___ Data to use

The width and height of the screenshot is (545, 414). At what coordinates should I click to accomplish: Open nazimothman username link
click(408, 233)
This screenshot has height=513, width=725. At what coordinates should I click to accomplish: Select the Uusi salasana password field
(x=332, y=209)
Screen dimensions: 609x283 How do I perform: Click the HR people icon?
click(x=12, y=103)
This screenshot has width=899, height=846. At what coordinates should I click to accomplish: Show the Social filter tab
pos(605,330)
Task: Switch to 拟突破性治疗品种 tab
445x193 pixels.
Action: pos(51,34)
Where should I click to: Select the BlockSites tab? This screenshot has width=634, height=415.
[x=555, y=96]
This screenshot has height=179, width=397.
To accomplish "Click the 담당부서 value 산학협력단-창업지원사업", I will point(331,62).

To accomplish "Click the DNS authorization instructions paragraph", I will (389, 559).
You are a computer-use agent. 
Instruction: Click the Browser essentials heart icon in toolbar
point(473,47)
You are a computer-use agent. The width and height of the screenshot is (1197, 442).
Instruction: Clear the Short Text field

______

* Problem requirements *
Everything from the line containing "You are a computer-use agent. The" to the final line of the entries above should be output exactly, and nothing more.

* Output for this exercise *
You are a computer-use agent. The width and height of the screenshot is (1197, 442).
Instruction: Clear the Short Text field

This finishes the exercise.